- **EXERCISE TEXT**
================================

Democratic New York Gov. Kathy Hochul has already exhibited a seemingly authoritarian streak that came into stark focus after she replaced disgraced former Gov. Andrew Cuomo more than two years ago and promptly imposed widespread COVID-related mask and vaccine mandates.
Since then, she has taken a heavy-handed approach to other issues, most recently the supposed threat imposed by so-called “hate speech” on social media. Instead of embracing the constitutionally protected right of free speech, Hochul touted an investment in “surveillance efforts” aimed at identifying those who express unpopular opinions online.
She used the alleged “rise in hate crimes and incidents of harassment” statewide as the basis for a plan that will “increase staffing to the FBI Joint Terrorism Task Force” with the goal of monitoring social media posts and even prosecuting certain users whose speech is deemed hateful.
While the governor rightfully called out the rise of antisemitism in the wake of last month’s Hamas terrorist attack on Israel, she also referenced a “reported increase” in Islamophobia as a factor in the new social media surveillance program.
“It’s painful to me as the governor of this great state that has been known for its diversity and how we celebrate different cultures, different religions, different viewpoints … to see the cruelty with which New Yorkers are treating each other,” Hochul said. “Everywhere from college campuses to our streets to schools to playgrounds, even as they’re entering their houses of worship.”
She referenced an increased police presence at strategic locations as one aspect of her administration’s response — but her focus on social media monitoring struck many critics as a step too far.

================================

- **EXTRACTED DATA**
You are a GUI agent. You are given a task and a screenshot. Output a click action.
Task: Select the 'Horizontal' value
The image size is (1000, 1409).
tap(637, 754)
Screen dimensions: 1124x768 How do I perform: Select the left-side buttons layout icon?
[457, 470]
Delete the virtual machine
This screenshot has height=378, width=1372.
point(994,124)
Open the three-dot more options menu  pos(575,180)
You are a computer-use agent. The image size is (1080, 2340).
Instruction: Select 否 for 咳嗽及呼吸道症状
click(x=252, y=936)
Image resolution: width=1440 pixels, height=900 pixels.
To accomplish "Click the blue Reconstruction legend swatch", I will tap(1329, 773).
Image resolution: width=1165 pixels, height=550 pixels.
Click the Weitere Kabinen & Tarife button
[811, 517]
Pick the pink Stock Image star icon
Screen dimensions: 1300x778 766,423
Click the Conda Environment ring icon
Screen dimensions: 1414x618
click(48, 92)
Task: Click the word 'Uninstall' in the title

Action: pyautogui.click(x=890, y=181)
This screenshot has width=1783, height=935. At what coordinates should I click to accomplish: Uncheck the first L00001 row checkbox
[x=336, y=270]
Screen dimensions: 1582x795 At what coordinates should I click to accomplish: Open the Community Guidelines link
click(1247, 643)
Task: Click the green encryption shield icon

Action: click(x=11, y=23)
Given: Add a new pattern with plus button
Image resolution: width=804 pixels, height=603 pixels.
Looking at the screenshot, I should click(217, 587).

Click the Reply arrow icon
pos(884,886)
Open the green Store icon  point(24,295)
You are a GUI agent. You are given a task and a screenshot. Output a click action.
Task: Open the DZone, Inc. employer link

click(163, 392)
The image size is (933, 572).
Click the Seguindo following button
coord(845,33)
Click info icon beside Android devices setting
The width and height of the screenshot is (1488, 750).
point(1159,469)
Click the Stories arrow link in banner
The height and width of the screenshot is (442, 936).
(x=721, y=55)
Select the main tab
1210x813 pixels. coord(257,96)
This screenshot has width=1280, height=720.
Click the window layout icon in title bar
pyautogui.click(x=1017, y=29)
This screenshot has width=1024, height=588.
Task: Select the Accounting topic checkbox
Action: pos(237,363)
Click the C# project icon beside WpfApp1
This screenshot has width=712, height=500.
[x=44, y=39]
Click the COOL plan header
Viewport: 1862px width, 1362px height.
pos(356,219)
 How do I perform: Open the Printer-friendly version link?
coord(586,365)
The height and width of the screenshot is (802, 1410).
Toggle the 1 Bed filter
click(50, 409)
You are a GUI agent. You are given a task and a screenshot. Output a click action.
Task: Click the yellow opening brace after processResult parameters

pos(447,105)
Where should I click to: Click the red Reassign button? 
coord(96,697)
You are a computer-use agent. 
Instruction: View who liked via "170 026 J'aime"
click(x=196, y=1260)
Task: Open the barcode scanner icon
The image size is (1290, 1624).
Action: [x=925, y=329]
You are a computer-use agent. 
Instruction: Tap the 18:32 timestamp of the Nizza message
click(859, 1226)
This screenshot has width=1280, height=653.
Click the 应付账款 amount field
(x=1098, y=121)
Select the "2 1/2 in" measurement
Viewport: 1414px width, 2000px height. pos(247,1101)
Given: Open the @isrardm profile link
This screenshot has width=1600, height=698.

================================

- **REQUIRED TASKS**
[1] Sum up the Hochul article in two sentences.
[2] Answer these questions from the Hochul article:
(a) Which former governor did Hochul replace?
(b) Which task force is set to get more staff under her plan?
(c) Besides social media monitoring, what response did she say her administration is making?
[3] Retype everything in the Hochul article from "While the governor" down to "media surveillance program.".

- **SOLUTIONS FOR EACH TASK**
[1] The article says New York Gov. Kathy Hochul, who imposed COVID-related mask and vaccine mandates after replacing Andrew Cuomo, has taken a heavy-handed approach to so-called hate speech on social media by backing surveillance efforts and more staffing for the FBI Joint Terrorism Task Force. She pointed to a rise in hate crimes, antisemitism after the Hamas attack on Israel and a reported increase in Islamophobia, and she also mentioned more police at strategic locations, but critics saw the social media monitoring as a step too far.

[2]
(a) Andrew Cuomo.
(b) The FBI Joint Terrorism Task Force.
(c) An increased police presence at strategic locations.

[3]
While the governor rightfully called out the rise of antisemitism in the wake of last month’s Hamas terrorist attack on Israel, she also referenced a “reported increase” in Islamophobia as a factor in the new social media surveillance program.